I pulled my blanket up over my face, glad she couldn’t see me. “He made it pretty clear that that won’t happen. Not that I would want it to. I’m in love with Craig.”

That sounded a little weak, even to my ears.

“This is just some basic math here. I’m calculating some serious trouble ahead for you. It’s coming. There’s no way you get out of this without catching feelings. Because if you’re the dragon Smaug, he’s going to be your Dwarven treasure hoard you will want to keep all to yourself.”

“That’s not true. I like him as a friend. He’s easy to talk to—”

“Easy to talk to?” she interrupted me. “The man who has had two assistants quit in the last six months because he’s so terse and stern with everyone? He’s supposed to be scary.”

Scary? Marco? I couldn’t imagine it. “He’s not like that.”

“Maybe not with you. If you had ever plugged in to the office gossip once in a while and talked to someone besides just me, you would know that.”

I pushed my blanket down. It was getting hard to breathe, and my glasses were fogging up. “He’s nice. Perceptive, kind. Understanding. Smart. Maybe a little ruthless when it comes to breaking up Craig and Leighton. He can be kind of annoying sometimes, too. But I don’t know why anyone would say he’s scary. He was telling me dumb jokes at lunch.”

“Like what?”

I told her the vegan pizza one, and there was another long pause on her end. Then she said, “That’s kind of graphic.”

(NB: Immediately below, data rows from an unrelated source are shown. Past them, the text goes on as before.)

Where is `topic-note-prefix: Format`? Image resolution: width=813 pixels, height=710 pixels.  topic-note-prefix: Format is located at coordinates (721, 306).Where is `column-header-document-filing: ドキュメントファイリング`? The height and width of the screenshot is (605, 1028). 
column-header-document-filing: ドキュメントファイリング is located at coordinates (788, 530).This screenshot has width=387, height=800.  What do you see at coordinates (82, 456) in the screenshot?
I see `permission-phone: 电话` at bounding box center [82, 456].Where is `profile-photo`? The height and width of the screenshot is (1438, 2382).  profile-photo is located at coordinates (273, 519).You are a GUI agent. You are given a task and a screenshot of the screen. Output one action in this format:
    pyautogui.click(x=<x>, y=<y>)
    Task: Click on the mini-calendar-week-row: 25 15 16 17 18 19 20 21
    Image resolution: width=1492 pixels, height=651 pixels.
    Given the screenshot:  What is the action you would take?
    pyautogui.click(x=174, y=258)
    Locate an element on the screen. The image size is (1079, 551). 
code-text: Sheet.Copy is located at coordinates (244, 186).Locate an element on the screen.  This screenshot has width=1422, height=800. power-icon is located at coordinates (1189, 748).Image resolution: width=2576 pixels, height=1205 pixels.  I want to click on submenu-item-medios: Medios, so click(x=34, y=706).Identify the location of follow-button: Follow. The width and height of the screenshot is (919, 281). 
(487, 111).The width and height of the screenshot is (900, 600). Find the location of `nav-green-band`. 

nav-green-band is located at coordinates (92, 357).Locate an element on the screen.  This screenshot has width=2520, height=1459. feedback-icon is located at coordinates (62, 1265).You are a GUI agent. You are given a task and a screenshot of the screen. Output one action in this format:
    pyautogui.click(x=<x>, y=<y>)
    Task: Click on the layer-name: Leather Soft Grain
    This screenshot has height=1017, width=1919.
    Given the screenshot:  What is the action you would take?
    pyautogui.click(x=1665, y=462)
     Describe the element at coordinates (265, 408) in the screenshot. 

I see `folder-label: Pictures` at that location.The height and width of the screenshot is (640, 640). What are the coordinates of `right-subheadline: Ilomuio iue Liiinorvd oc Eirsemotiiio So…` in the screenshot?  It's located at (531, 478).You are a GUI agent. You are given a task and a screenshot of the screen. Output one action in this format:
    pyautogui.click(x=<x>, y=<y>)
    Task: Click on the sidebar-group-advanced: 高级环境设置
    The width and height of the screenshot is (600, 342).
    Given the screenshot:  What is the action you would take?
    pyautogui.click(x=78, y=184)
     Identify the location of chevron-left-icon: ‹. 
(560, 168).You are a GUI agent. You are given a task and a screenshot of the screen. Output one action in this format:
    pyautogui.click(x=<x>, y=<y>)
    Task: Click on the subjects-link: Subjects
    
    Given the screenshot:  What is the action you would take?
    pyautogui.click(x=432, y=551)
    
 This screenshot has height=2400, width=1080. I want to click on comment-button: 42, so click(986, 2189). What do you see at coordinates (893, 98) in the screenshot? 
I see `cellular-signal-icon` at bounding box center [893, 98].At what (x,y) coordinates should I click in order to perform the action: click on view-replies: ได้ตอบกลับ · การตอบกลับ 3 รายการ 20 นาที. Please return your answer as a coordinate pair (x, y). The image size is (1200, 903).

Sighing, I responded, “You’re not supposed to visualize it. He obviously wasn’t being serious or literal. It didn’t strike me as graphic, just funny.”

“That’s because you have the sense of humor of a ten-year-old child. Or a forty-year-old dad. I guess if nothing else, you guys will have your dumb vaudeville comedy routine in common.”

I was about to say that wasn’t true, but she did kind of have a point. “Dumb or not, it made me smile.”